▼▼▼
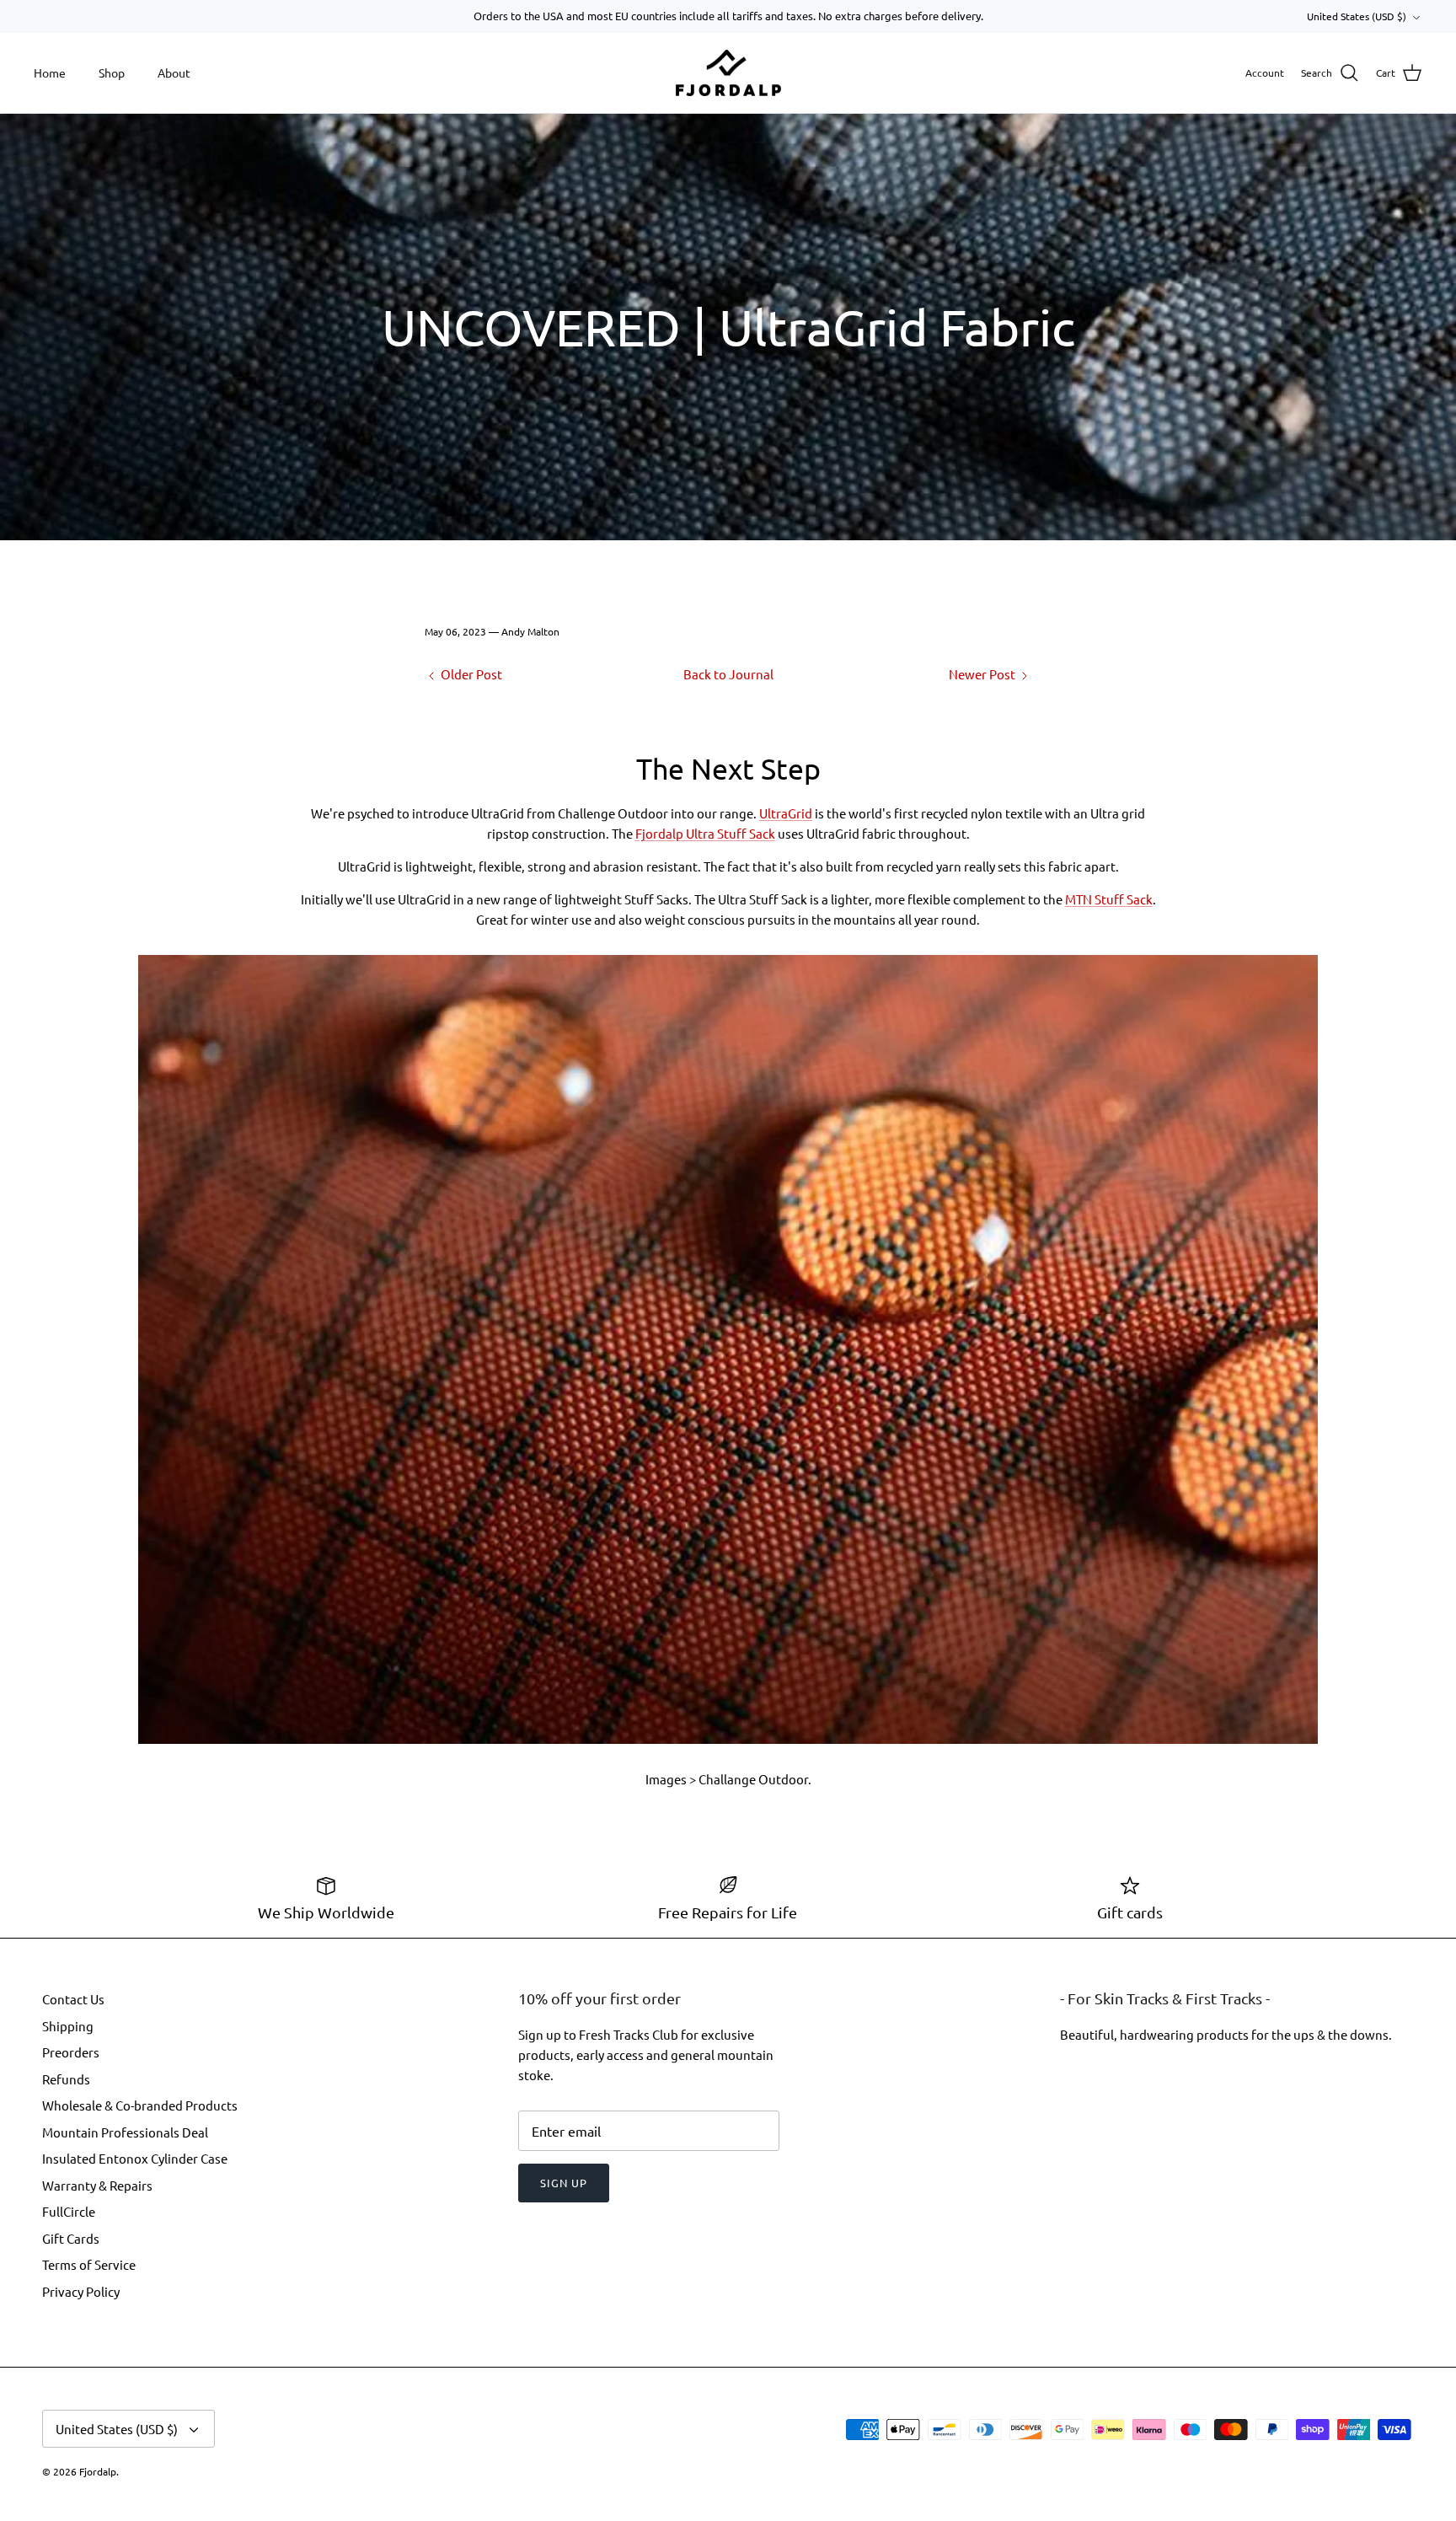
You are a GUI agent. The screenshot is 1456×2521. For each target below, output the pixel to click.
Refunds (66, 2079)
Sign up (563, 2182)
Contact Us (73, 1999)
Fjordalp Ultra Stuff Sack (705, 833)
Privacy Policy (81, 2291)
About (174, 72)
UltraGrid (785, 813)
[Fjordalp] (728, 73)
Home (50, 72)
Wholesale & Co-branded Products (140, 2105)
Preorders (70, 2052)
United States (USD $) (1356, 16)
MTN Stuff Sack (1109, 899)
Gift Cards (70, 2238)
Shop (112, 72)
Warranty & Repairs (97, 2185)
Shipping (68, 2026)
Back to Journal (728, 674)
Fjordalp (97, 2471)
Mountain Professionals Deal (125, 2132)
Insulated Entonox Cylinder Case (135, 2158)
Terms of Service (89, 2264)
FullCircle (68, 2211)
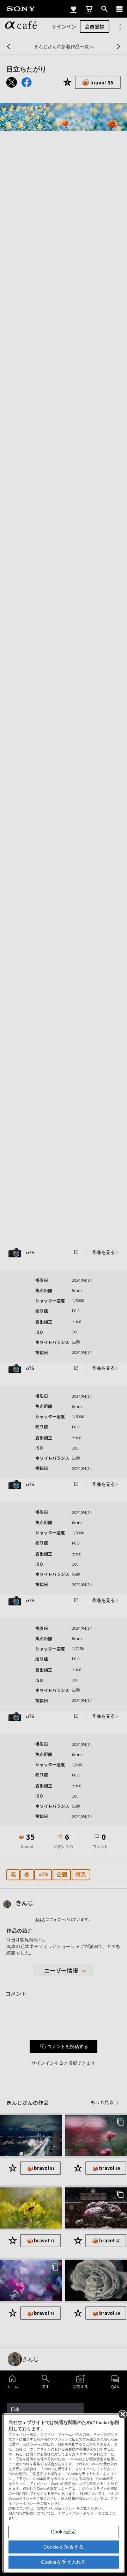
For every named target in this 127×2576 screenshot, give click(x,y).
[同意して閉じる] (122, 2414)
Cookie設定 (63, 2531)
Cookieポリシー (63, 2508)
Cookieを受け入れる (63, 2562)
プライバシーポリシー (79, 2513)
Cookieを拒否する (63, 2547)
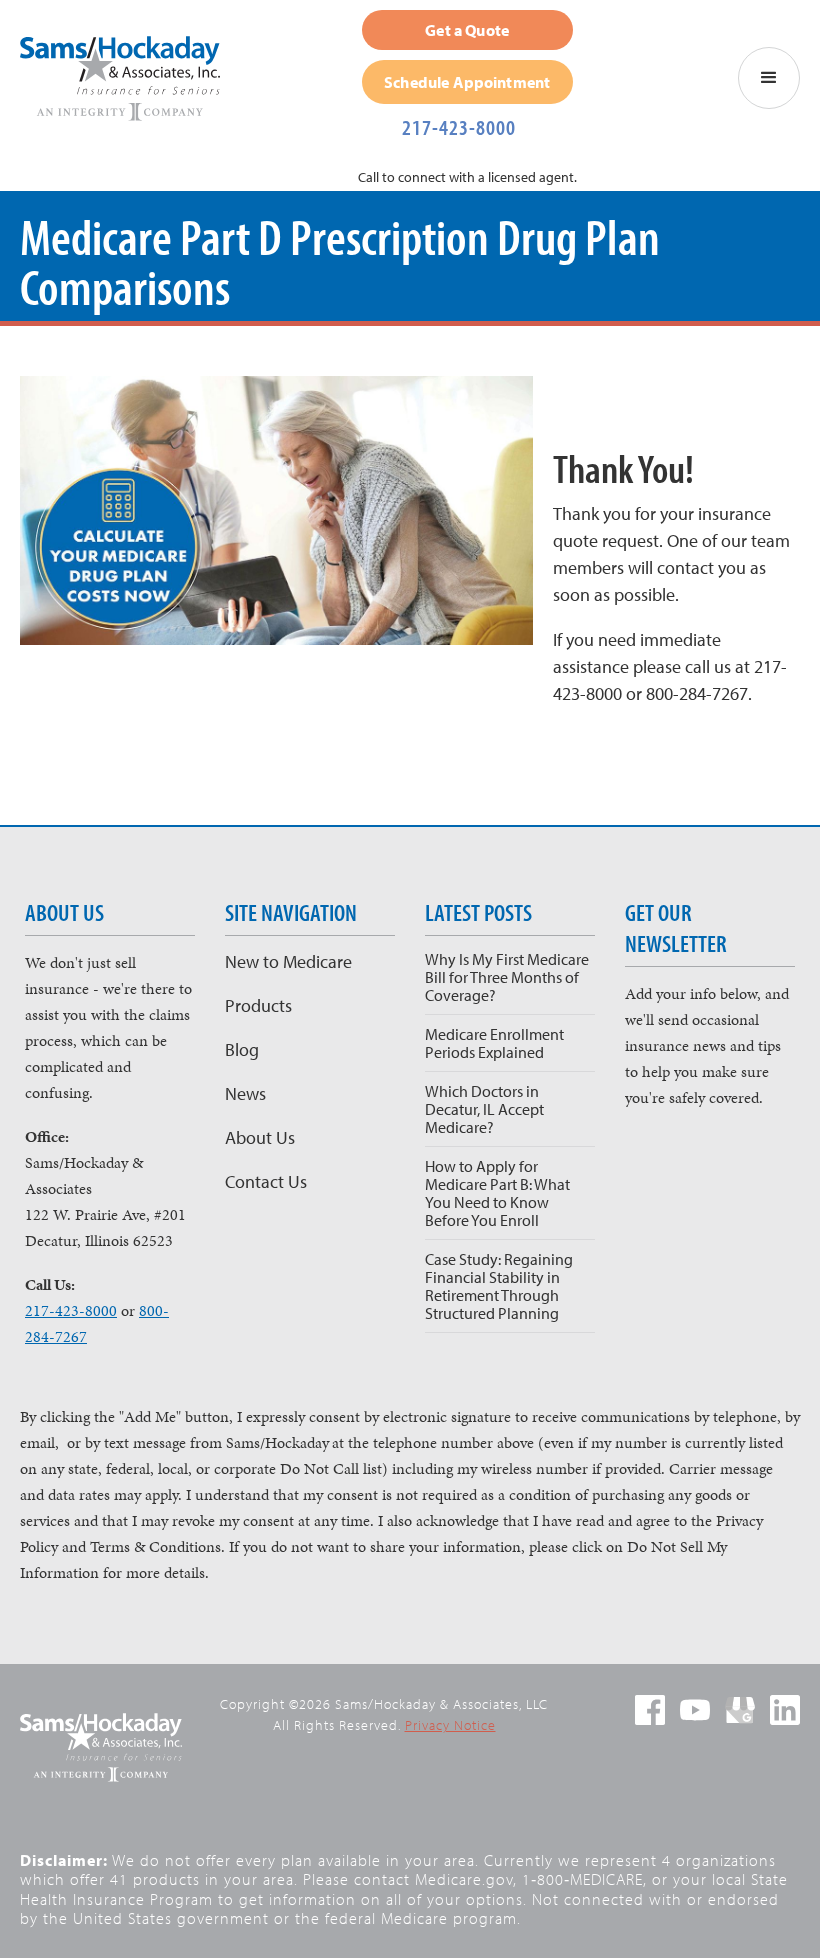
▲▲▲
### EXERCISE DESCRIPTION
Only the lines from the top of the material above down to the line bearing "Wholesale & Co-branded Products (140, 2105)", that line included, should be set down exactly; no pictures.

### REPLY
You are a GUI agent. The screenshot is 1456×2521. For each target below, output the pixel to click.
Refunds (66, 2079)
Sign up (563, 2182)
Contact Us (73, 1999)
Fjordalp Ultra Stuff Sack (705, 833)
Privacy Policy (81, 2291)
About (174, 72)
UltraGrid (785, 813)
[Fjordalp] (728, 73)
Home (50, 72)
Wholesale & Co-branded Products (140, 2105)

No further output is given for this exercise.